In the interview, Francis called the eight cardinals “not courtiers but wise people who share my own feelings.” He added, “This is the beginning of a church with an organization that is not just top-down but also horizontal.”
He was interviewed on Sept. 24, five days after his first interview set off an uproar when it was published by Jesuit journals worldwide. Mr. Scalfari, the interviewer, said he was shocked when his letter seeking a meeting with Francis was answered with a phone call from the pope himself, offering to set a time.
This second interview leaves no doubts that he is in a hurry to further the stalled work of the Second Vatican Council: to open the church to modern culture, and to have a dialogue with other religions and nonbelievers.
He said that after Vatican II was held in the early 1960s, “very little was done in that direction.”
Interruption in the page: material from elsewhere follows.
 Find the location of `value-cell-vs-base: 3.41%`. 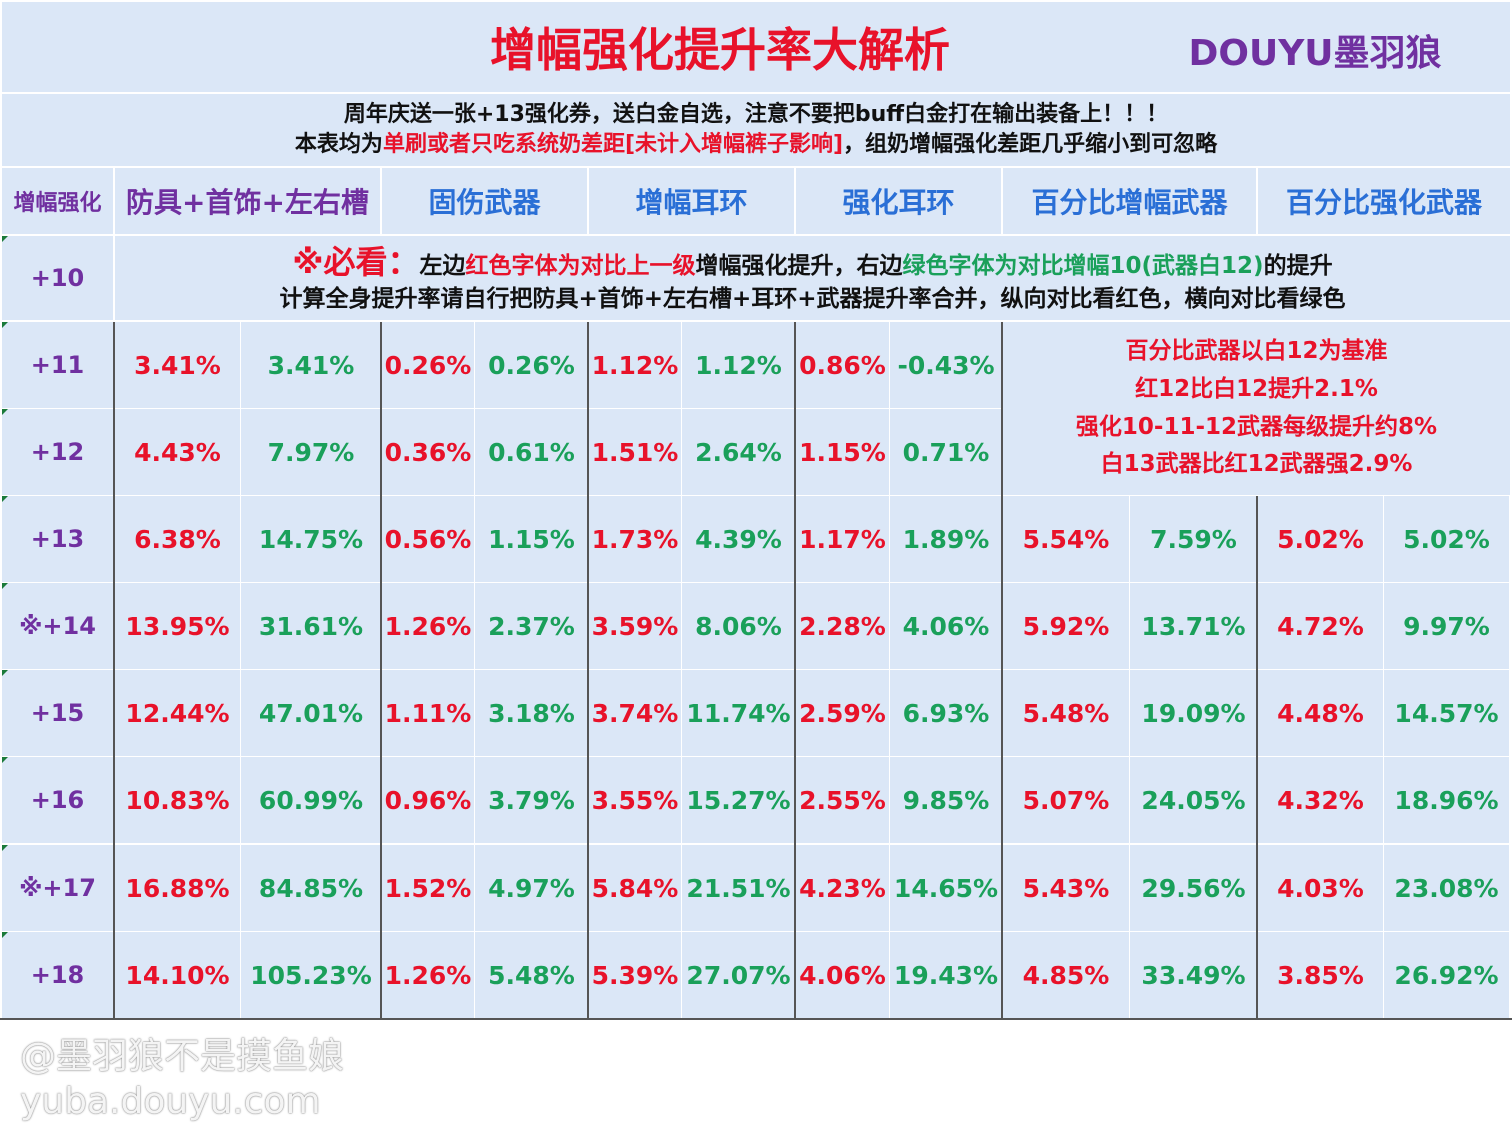

value-cell-vs-base: 3.41% is located at coordinates (311, 365).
“I have the humility and the ambition to want to do something,” Francis said.
Asked about politics, he said, “The church will not deal with politics.” He clarified that Catholics and people of good will should be involved in politics and “carry the values of their religion within them.” But he said, “The church will never go beyond its task of expressing and disseminating its values, at least as long as I’m here.”
At the end of the interview, he suggested that he and Mr. Scalfari meet again to discuss “the role of women in the church,” noting that in the Italian language, “the church is feminine.”
Labels: Catholic Church, Pope Francis
2 Comments:
The most serious of the evils that afflict the world these days are youth unemployment and the loneliness of the old.
A Catholic said that? The POPE said that?!! Sounds like the end times to me.
Well, I wish him luck. I still have visions of the Catholic Church returning to the practice of burning heretics at the stake in the town square. If he can bring actual humanity into the Catholic Church, that would REALLY be a miracle.
Frankly though, I'm skeptical. Isn't this the same guy who's trying to make the very undeserving JPII a saint?
Maybe Catholicism will reform. And maybe Hell will freeze over. In each case, I'll believe it when I see it.
Wonder what the pay is like for his food taster?